PiP adopted a fabric first approach, using premium building insulation, high performance glazing, low energy lighting and implementing extremely airtight construction to produce a high performing building.

External areas have been finished with permeable hard landscaping to allow for sustainable drainage. Native hedgerows have been planted around all boundaries to encourage wildlife. The garden has initially just a simple lawn to blend with the rural context as the client wants to develop their garden over time once they have got to know the site. Bespoke plywood solutions have been integrated throughout the building providing a clean finish and extensive built-in storage. This was delivered in partnership between PiP’s design and a local joiner’s craftsmanship. 

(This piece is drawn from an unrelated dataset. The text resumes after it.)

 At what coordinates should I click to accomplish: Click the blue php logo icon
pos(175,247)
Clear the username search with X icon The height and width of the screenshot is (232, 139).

All materials chosen for this build are long lasting and maintain appearance for lifetime duration. For example, Corten requires no maintenance as the surface develops a stable, rust-like exterior which forms a protective coating preventing future corrosion. The GreenCoat black corrugated metal cladding used is the most sustainable product of high quality colour coated steel available for exteriors, made of recycled material and highly resistant to corrosion, UV radiation and scratches. 

Sustainability was prioritised from the outset of this project. A fabric first approach, meticulous attention to detail and quality craftsmanship has ensured an air-tight construction that minimises thermal loss, supported by MVHR. 
High performance glazing and the natural light provided by the well-placed windows supplemented by low energy lighting minimise energy usage and heating is powered by an air source heat pump. The steel structure has enabled use of environmentally friendly insulation and prevents cold bridging through use of PIR. 

Entry boards



Judges' comments

This ambitious new rural self-build residential project applies slick minimalist detailing to contemporary materials and building technologies to provide a two-storey traditional barn inspired home. With its choice of materials reflecting the vernacular and the need for a relatively simple assembly, this project clearly meets the brief with design choices that make for a visually interesting and stimulating structure.

The project is a great fabric first approach with clear use of the sustainability issues addressed in both the building and the site. There was innovative detailing, especially around the use of some of the materials, and a great consideration of robustness for these and the design, from lifespan, maintenance and end of life. The use of steel frame and stick-build construction facilitated a quick and efficient erection of the main structure while reducing the carbon footprint. The design team delivered minimalist aesthetic and strong material palette to translate the clients' brief with attention to detail to achieve a clean, high-quality finish and provide a flexible layout that can adjust as family needs change.